Paper ID: 2111.11276
Branching Time Active Inference: empirical study and complexity class analysis
Théophile Champion, Howard Bowman, Marek Grześ
Active inference is a state-of-the-art framework for modelling the brain that explains a wide range of mechanisms such as habit formation, dopaminergic discharge and curiosity. However, recent implementations suffer from an exponential complexity class when computing the prior over all the possible policies up to the time horizon. Fountas et al (2020) used Monte Carlo tree search to address this problem, leading to very good results in two different tasks. Additionally, Champion et al (2021a) proposed a tree search approach based on (temporal) structure learning. This was enabled by the development of a variational message passing approach to active inference, which enables compositional construction of Bayesian networks for active inference. However, this message passing tree search approach, which we call branching-time active inference (BTAI), has never been tested empirically. In this paper, we present an experimental study of BTAI in the context of a maze solving agent.
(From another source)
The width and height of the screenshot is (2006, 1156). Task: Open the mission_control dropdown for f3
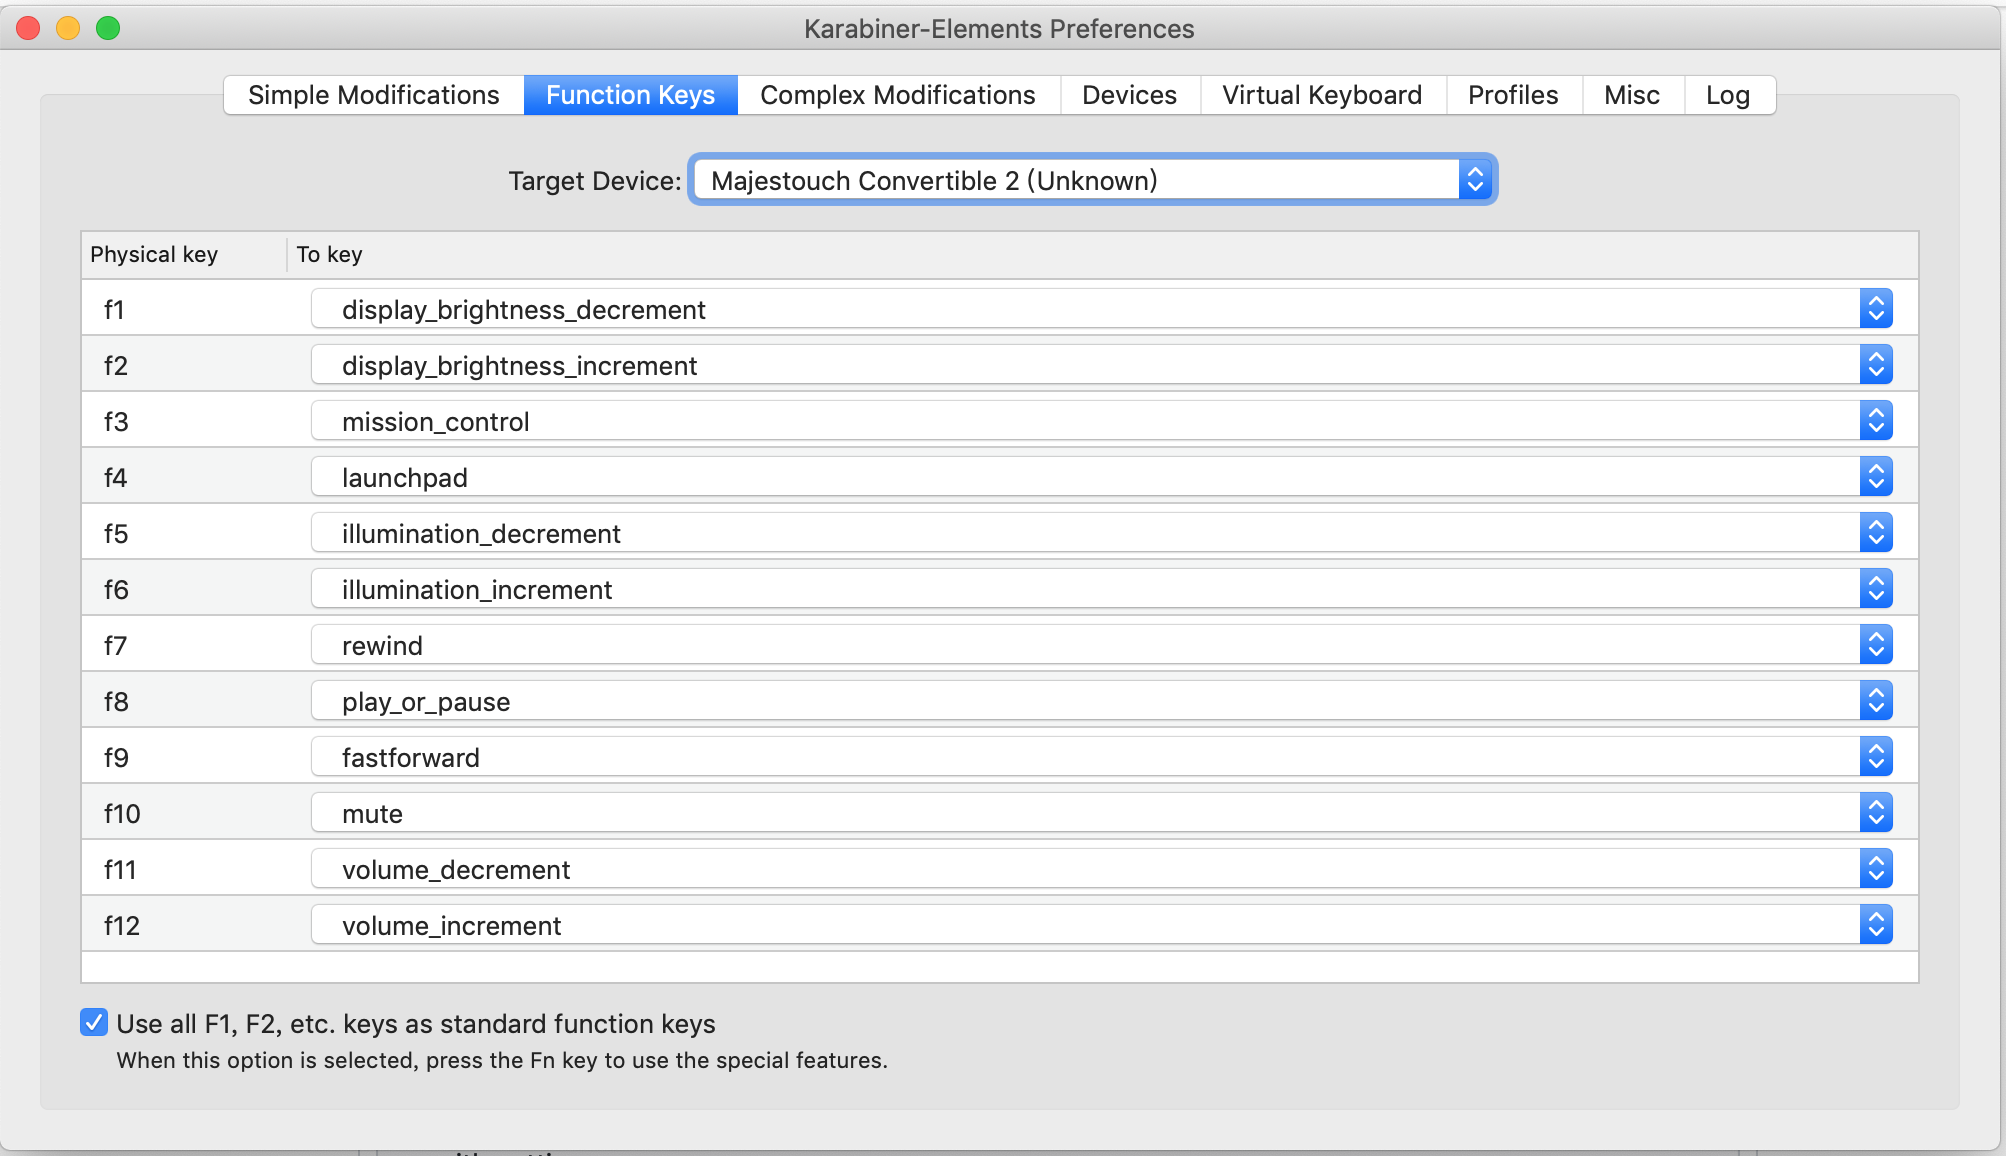pyautogui.click(x=1100, y=421)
In this context, we show that both improved prior preferences and deeper search help mitigate the vulnerability to local minima. Then, we compare BTAI to standard active inference (AcI) on a graph navigation task. We show that for small graphs, both BTAI and AcI successfully solve the task. For larger graphs, AcI exhibits an exponential (space) complexity class, making the approach intractable. However, BTAI explores the space of policies more efficiently, successfully scaling to larger graphs. Then, BTAI was compared to the POMCP algorithm on the frozen lake environment. The experiments suggest that BTAI and the POMCP algorithm accumulate a similar amount of reward. Also, we describe when BTAI receives more rewards than the POMCP agent, and when the opposite is true. Finally, we compared BTAI to the approach of Fountas et al (2020) on the dSprites dataset, and we discussed the pros and cons of each approach.
Submitted: Nov 22, 2021